**Supplied passage:**
########

Could the California pistachio industry benefit from germplasm and soils research data collected in Iran?
Hossein Robani, who farms 300 acres of pistachios at Delano, Calif., says it could, since trees that grow in the rocky, alkaline, and water-starved soils of Iran have traits that could improve the limited selection of varieties and rootstock used in California.
Robani told growers at a recent University of California Cooperative Extension meeting in Parlier that Iranian scientists have much research data that is seldom put to use. The political volatility of the Middle East, of course, clouds any potential technology transfer for the time being.
“Maybe we could find some plant material that requires less chilling hours and is more resistant to diseases and pests than our Kerman variety,” he said.
Exposure to sufficient cold temperatures or chilling during late fall and winter is critical for pistachio bloom and production the following spring in California.
Female Kerman trees, with Peters variety pollinators, are the standard for the state's 98,000 acres of pistachios.
Robani based his comments on what he learned at a symposium on pistachio growing held in Iran in May of 2005 by the International Society of Horticultural Science. Delegates toured orchards and research facilities in the Rafsanjan area, the center of Iranian pistachio production.

########

**Raw data:**
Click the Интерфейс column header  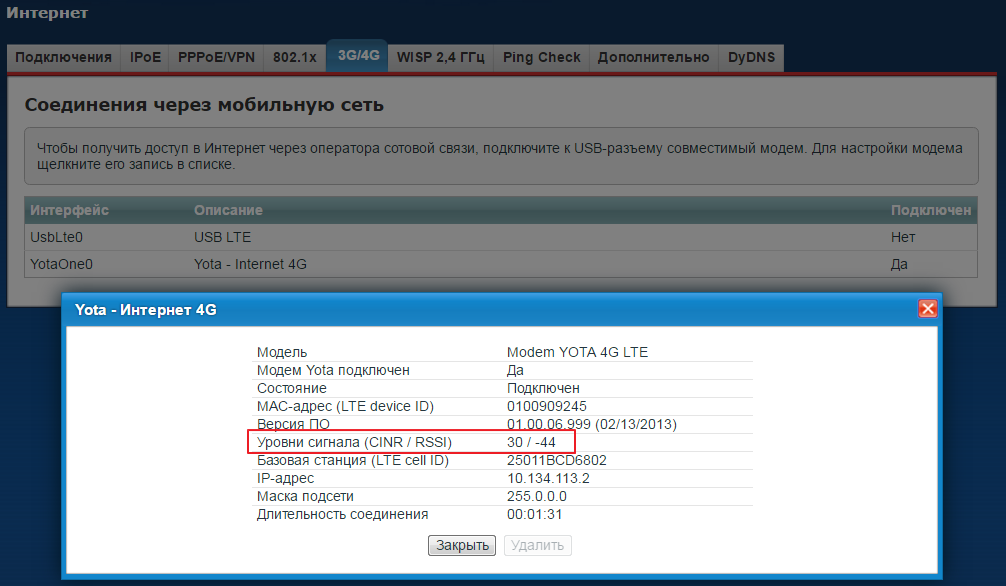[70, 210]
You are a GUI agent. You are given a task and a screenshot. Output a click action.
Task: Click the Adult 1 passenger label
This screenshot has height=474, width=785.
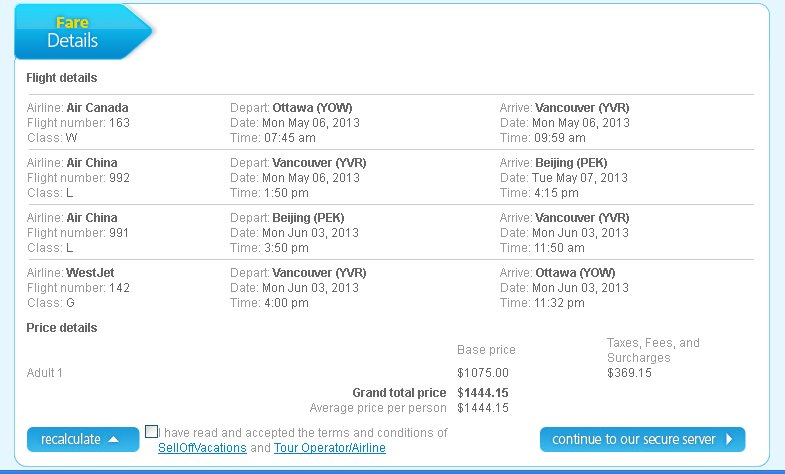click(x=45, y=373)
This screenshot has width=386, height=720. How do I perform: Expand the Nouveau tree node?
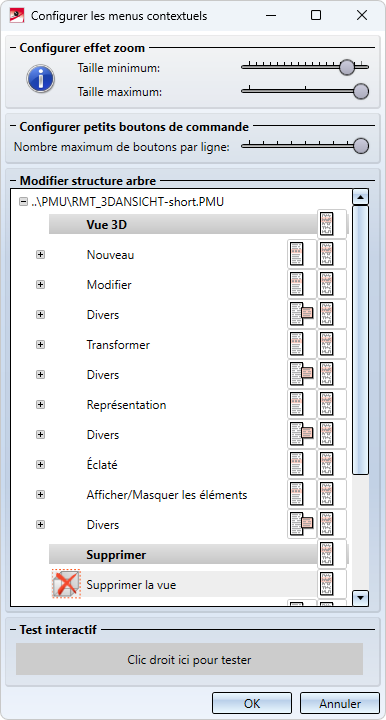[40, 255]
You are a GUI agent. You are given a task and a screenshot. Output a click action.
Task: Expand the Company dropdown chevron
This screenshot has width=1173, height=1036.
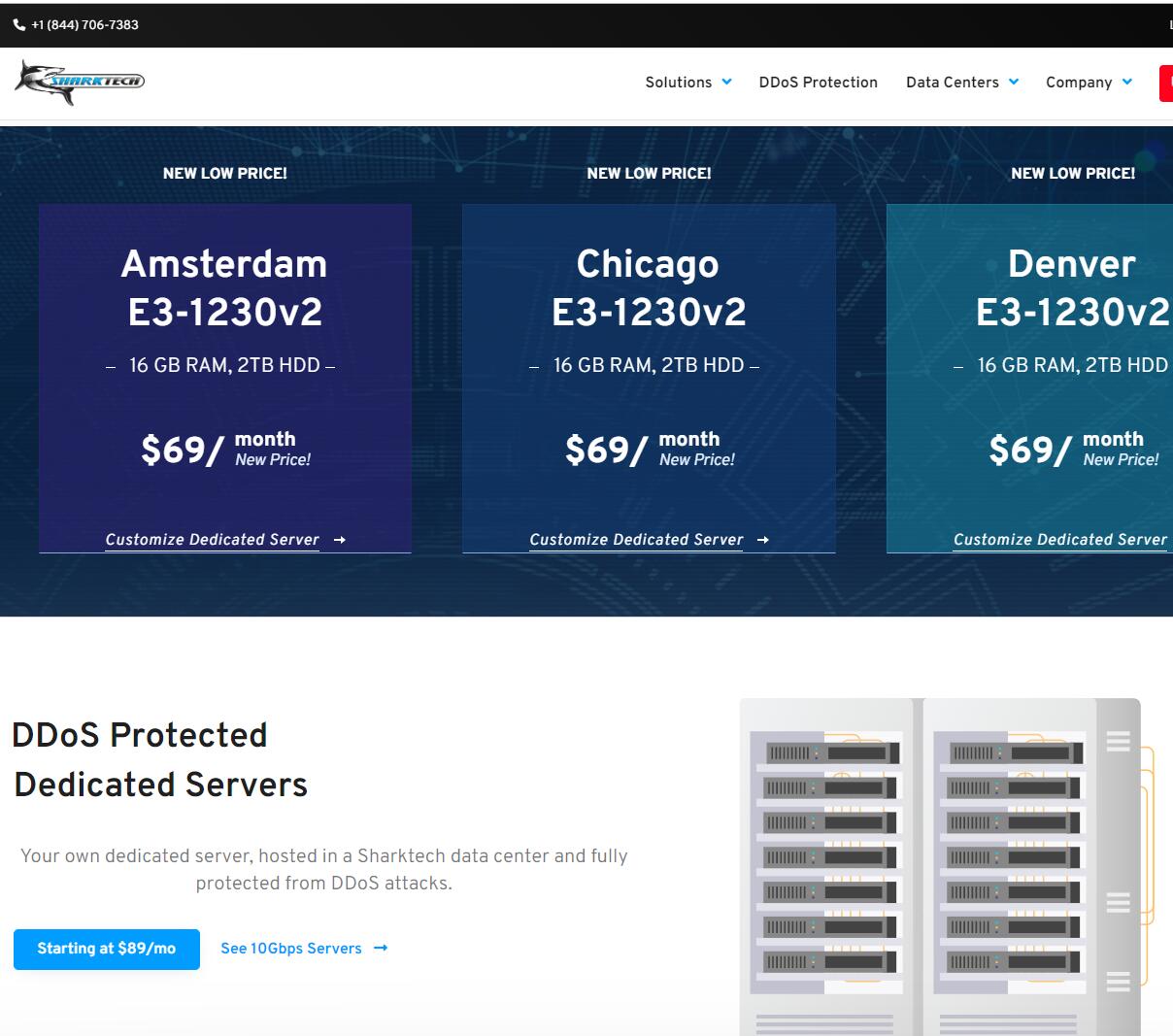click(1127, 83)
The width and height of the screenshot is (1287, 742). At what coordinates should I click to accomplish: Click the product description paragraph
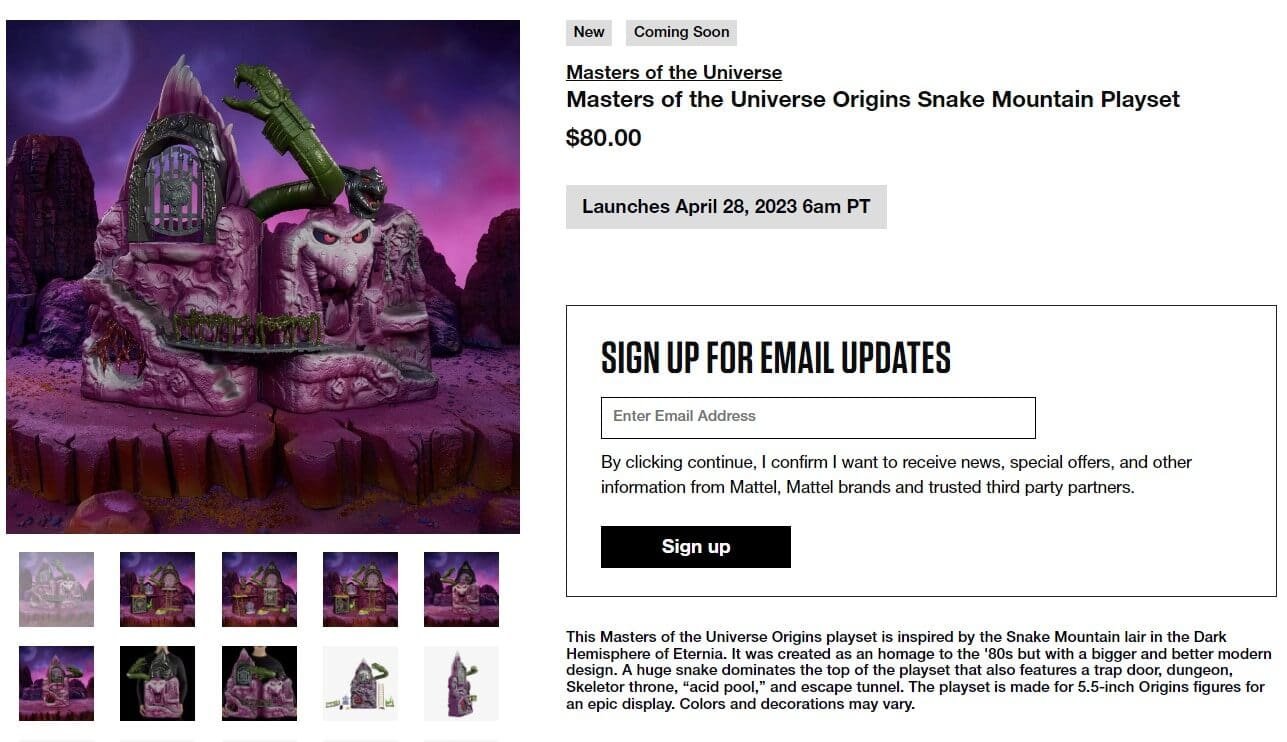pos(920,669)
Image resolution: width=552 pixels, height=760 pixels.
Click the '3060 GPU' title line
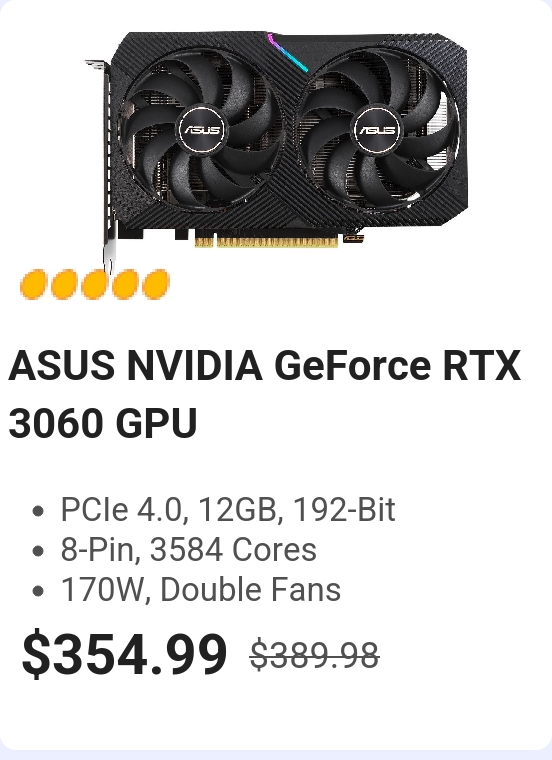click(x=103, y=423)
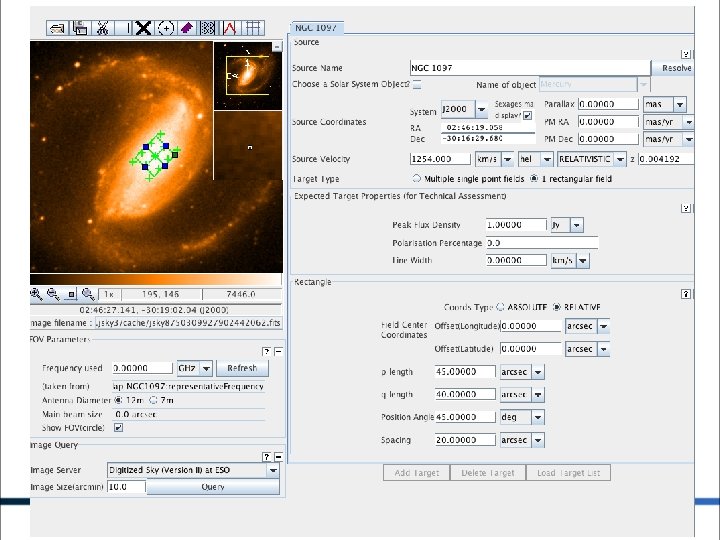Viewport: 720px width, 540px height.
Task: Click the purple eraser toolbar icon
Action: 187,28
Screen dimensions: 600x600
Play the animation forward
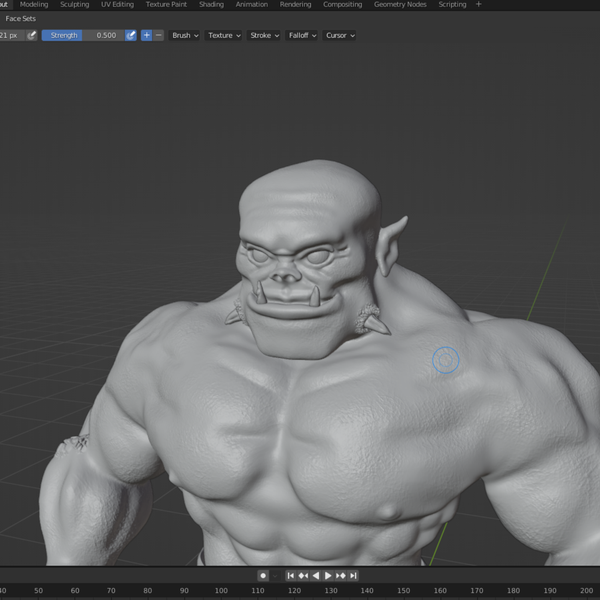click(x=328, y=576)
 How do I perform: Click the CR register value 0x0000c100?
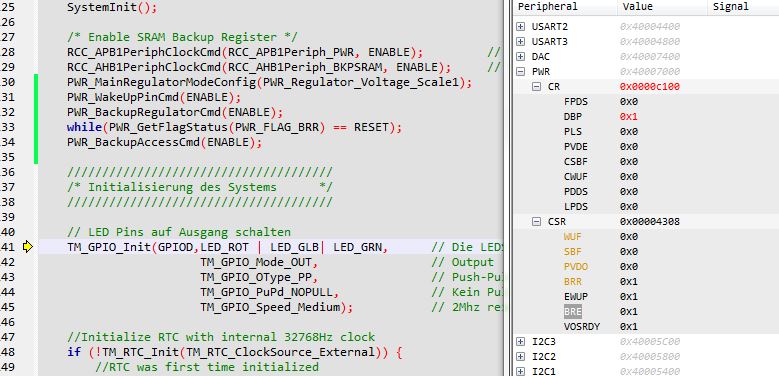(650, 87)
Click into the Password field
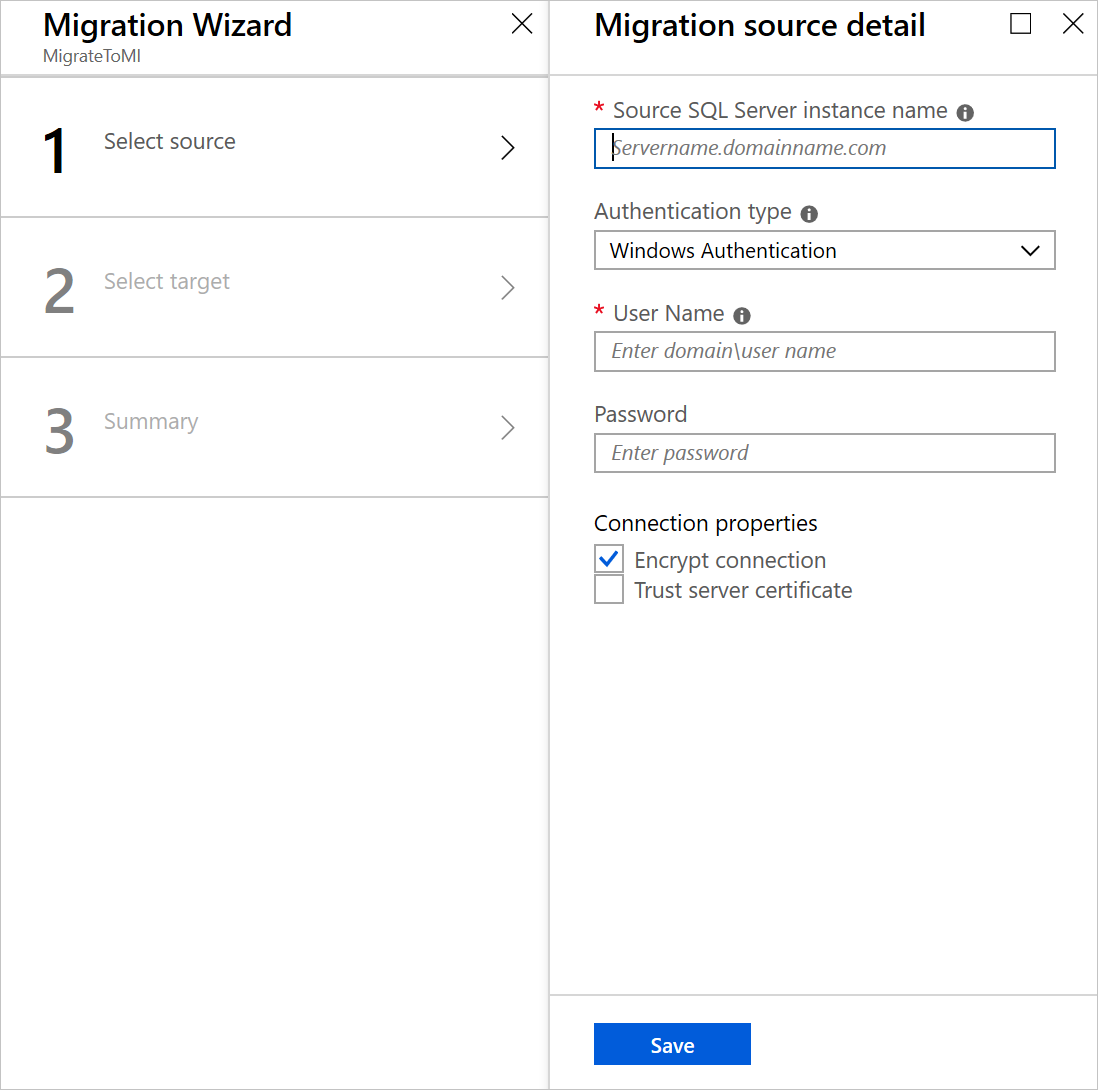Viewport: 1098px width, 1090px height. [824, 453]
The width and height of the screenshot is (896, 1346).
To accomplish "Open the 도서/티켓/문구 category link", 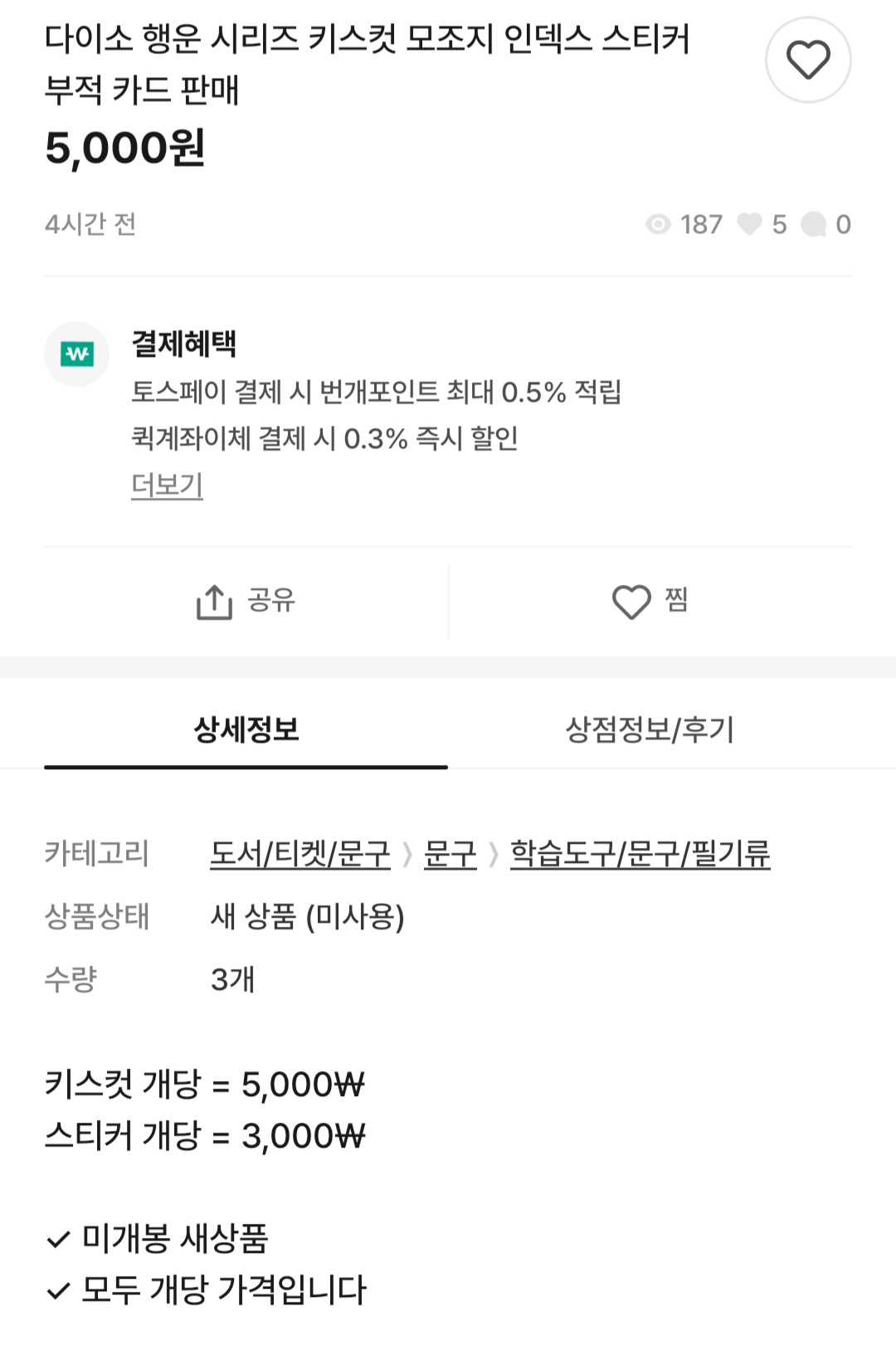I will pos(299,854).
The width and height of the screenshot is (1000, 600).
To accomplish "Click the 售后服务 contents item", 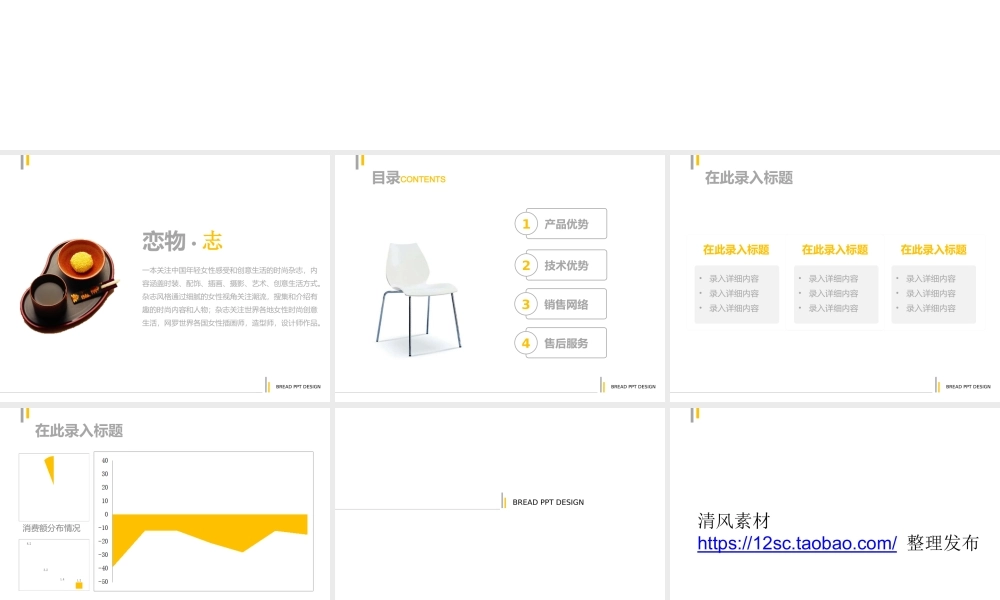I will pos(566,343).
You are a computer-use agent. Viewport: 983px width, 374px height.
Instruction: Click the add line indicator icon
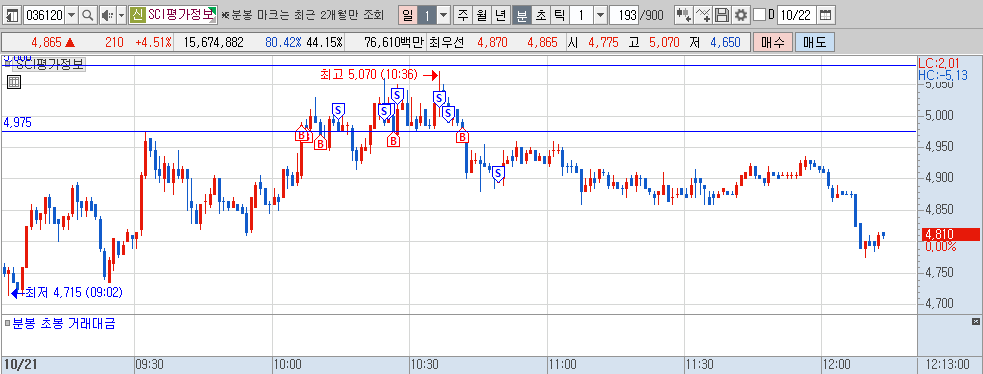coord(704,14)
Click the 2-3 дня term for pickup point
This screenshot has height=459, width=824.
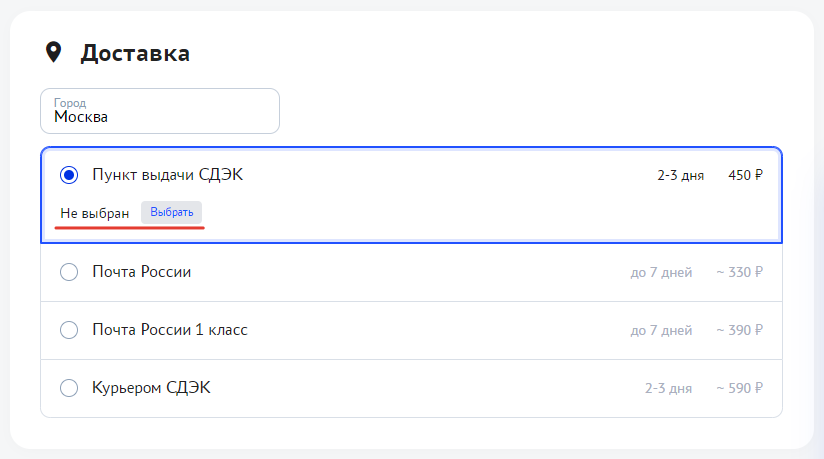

########

**Activity:** Extend the article on Iranian pistachio research and California growers, starting right after its closing sentence about delegates touring orchards in the Rafsanjan area.

**Output for this exercise:**
Pistachio trees there are bushy, a mere 5 to 6 feet high, planted a few feet apart, irrigated only once or twice per season, and harvested by hand by family-farm owners, each having only a few acres. Nuts are dried in the sun, bagged, and stored to await favorable prices.
Yields there are said to be no more than 1,000 pounds per acre, versus “on-year” average production in California that has exceeded 3,500 pounds per acre in recent years.
The end product differs from the typically smooth, buff- colored shells and crisp texture of California nuts and is often dyed red or green to mask staining before being sold at retail. Iranian pistachios, however, do have a gourmet following which prefers their taste.
Robani contends that Iranian pistachio researchers want nothing in return for their information and would be willing to share it for the sake of cooperation.
He says the Iranian researchers have nothing like Cooperative Extensions to disseminate new information to their growers, who are not likely to change their production methods, anyway.
Rejecting any notion that Iranian producers want to penetrate California's markets, he also said the price of pistachios — even in Iran — is too high and their quality is too poor, to compete with California's. He said he saw pistachios sold in Tehran at $13 for 1 kilogram, or nearly $6 per pound.
The high duties on Iranian pistachio imports, applied by the United States several years ago to prevent dumping at below-market prices, remain in place, although some Iranian product may enter the United States via European merchants.
Louise Ferguson, University of California Cooperative Extension pomologist at Parlier, also attended the pistachio symposium at Tehran and agreed with Robani on the value of information collected by Iranian researchers.
She predicted that as agricultural water supplies and quality decline in California, pistachios will be grown here more like they are in Iran.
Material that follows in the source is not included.